Qui n’a jamais visité une exposition en courant ou jeté un coup d’œil rapide sur les œuvres pensant qu’il n’y a rien de bien nouveau ou d’original à voir ? Peut-être est-ce parce que nous ne prenons pas (ou plus !) le temps de regarder. Regarder une œuvre n’est pas uniquement un acte de perception, cet exercice exige de fixer son attention dessus, de l’observer et de l’examiner pour déceler sa richesse. L’exposition Le temps s’est arrêté présentée à la Galerie Hugues Charbonneau s’empare de la thématique du titre dans la manière d’appréhender le corpus des œuvres. Pour apprécier les huit œuvres de l’exposition, il faut prendre le temps de s’arrêter devant chacune d’elles, car toutes mettent en perspective une saisie de l’instant et figent dans le temps les effets de différentes formes d’incidents.

La nature surexploitée par les activités humaines se venge. Des catastrophes environnementales s’ensuivent : la nature s’éteint, les cycles sont bouleversés, l’homme se trouve impuissant, sa vie est suspendue. Benoit Aquin fixe cet égarement de l’homme et de la nature dans des photographies soignées et bouleversantes. Alors que le poids du silence est écrasant dans sa série sur Le Dust Bowl Chinois, l’espoir renaît dans L’envolée (Haïti). Cette photo­graphie offre une double lecture de la thématique de l’exposition : si le temps s’est arrêté après le terrible tremblement de terre de 2010, la vie reprend tout de même le dessus. L’homme jouant au ballon, suspendu dans l’air, métaphorise un arrêt du temps qui se veut plein d’espoir malgré l’atmosphère funeste. Il y a toujours un après après chaque événement, après chaque cataclysme. C’est d’ailleurs ce qu’explore Karine Payette dans Moment d’incertitude I. Que s’est-il passé avant cette scène chaotique ? Impossible de le savoir ! Seule certitude : nous n’avons pas accès à l’événement d’avant, uniquement à l’instantané d’un après. Libre au spectateur de devenir le narrateur et de restituer l’histoire de cette scène saisie sur le vif.

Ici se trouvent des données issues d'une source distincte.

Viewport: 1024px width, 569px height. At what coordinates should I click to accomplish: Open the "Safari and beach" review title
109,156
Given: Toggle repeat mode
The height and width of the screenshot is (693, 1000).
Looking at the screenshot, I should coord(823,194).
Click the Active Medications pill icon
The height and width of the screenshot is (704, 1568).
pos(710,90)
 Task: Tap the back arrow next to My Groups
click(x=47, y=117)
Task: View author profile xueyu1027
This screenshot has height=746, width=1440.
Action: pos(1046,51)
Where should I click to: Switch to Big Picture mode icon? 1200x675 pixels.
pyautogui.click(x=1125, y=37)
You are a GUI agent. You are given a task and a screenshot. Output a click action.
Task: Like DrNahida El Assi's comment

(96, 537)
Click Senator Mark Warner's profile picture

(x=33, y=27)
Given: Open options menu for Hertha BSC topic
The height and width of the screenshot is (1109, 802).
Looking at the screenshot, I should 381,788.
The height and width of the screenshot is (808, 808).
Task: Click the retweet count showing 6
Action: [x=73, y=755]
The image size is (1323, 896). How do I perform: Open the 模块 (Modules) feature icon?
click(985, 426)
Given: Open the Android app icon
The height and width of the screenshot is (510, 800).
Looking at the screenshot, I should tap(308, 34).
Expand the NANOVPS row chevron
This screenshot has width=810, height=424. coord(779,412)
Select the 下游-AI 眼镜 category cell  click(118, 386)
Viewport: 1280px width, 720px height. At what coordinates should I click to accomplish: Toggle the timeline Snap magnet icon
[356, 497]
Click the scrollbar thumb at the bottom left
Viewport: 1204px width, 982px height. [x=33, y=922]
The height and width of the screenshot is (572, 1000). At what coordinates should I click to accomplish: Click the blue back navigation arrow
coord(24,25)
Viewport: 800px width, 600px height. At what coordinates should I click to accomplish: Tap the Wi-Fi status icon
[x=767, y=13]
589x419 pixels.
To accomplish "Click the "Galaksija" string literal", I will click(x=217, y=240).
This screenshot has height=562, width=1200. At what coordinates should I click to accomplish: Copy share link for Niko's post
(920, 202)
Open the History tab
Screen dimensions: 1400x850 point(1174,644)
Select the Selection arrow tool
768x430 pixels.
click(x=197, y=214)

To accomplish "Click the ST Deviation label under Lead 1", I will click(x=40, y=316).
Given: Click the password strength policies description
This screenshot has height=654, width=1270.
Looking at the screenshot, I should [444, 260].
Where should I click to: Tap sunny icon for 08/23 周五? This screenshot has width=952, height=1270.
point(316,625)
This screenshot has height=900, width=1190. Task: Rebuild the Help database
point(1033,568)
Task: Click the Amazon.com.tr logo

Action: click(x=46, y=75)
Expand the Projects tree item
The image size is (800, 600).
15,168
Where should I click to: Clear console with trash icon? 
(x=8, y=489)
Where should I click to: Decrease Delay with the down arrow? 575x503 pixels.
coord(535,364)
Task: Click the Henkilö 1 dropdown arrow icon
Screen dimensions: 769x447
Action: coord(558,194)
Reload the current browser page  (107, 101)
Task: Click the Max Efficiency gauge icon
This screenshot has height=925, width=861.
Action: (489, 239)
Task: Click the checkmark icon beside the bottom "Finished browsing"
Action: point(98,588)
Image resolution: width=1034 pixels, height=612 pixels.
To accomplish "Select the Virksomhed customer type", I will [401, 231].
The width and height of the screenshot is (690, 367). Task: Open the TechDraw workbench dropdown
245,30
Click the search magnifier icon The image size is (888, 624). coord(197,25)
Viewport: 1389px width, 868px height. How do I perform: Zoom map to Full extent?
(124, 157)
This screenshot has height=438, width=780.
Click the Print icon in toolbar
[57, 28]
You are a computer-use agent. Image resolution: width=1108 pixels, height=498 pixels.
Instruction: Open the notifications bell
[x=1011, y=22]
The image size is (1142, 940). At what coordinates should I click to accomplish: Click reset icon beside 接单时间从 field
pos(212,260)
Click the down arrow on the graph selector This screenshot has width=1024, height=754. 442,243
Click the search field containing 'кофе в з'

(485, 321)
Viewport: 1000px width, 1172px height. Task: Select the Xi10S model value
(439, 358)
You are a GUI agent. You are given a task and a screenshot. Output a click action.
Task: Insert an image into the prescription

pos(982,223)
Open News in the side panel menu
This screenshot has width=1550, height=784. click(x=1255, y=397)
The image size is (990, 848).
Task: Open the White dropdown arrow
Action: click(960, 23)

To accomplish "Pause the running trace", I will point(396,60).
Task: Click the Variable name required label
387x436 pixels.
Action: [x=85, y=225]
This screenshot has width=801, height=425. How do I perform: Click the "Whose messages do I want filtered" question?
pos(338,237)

L’inconfort narratif se décline en malaise perceptuel dans l’installation Juste avant. Un chat posé sur un tapis se trouve dans une position désagréable. C’est comme s’il faisait une chute de plusieurs étages. À bien y regarder, il n’est pas sur le tapis, il lévite à une hauteur de cinq millimètres et oscille légèrement de droite à gauche. La suspension et le mouvement sont tellement discrets qu’ils échappent à l’œil de celui qui regarde l’œuvre rapidement. Un regard attentif décèle l’étrangeté de la scène : à cette hauteur du sol, impossible pour le félin de retomber sur ses pattes. Le mouvement simule l’effet cinématographique d’un arrêt sur image, plus précisément d’une image captée entre-deux et qui ne peut qu’avancer et reculer. L’effet de sur-place produit un malaise optique que l’on retrouve également dans l’œuvre de Jonathan Plante par un effet de dédoublement de l’image. La sculpture Treesome nous donne l’impression de voir triple. Sommes-nous subitement atteints de diplopie sévère ? Des trois branches de bois, seule l’une d’elles est naturelle, les autres ont été entièrement reconstituées par l’artiste. Troublant la netteté visuelle de la sculpture, la sensation ophtalmique est désagréable. Clignons des yeux, et tout redeviendra normal. Mais non ! Notre vue n’est pas atteinte de ce trouble fonctionnel. La sculpture déjoue notre comportement optique habituel pour nous obliger à nous arrêter. Par contre, chez Tammi Campbell, notre vision nous joue bel et bien des tours. Deux tableaux de la série From Work in Progress représentent une forme circulaire dessinée au graphite, dans laquelle sont disposées des lignes verticales à la manière d’un cadran solaire inachevé. Le temps est définitivement arrêté dans ce symbole de temps qui passe. Dans l’un des deux tableaux, Banff2012b, le spectateur est surpris par les deux bandes de rubans adhésifs qui surmontent le cadran. C’est que l’artiste n’use pas uniquement de stratégie symbolique pour arrêter le spectateur, elle joue avec le caractère plastique de l’œuvre pour confondre ses attentes. Les deux tableaux sont intégralement faits à l’acrylique : pas de graphite, ni de ruban adhésif. Le trompe-l’œil est époustouflant. Dès qu’il est dévoilé, nous ne pouvons que rester stupéfaits devant l’œuvre. Nos sens sont déjoués, nous le savons, mais nous n’arrivons pas à voir l’acrylique tellement l’illusion est parfaite.

Dans l’ensemble du corpus savamment choisi par Hugues Charbonneau, que le dérapage soit perceptuel ou environnemental, il nous force à nous arrêter devant une temporalité elle-même arrêtée.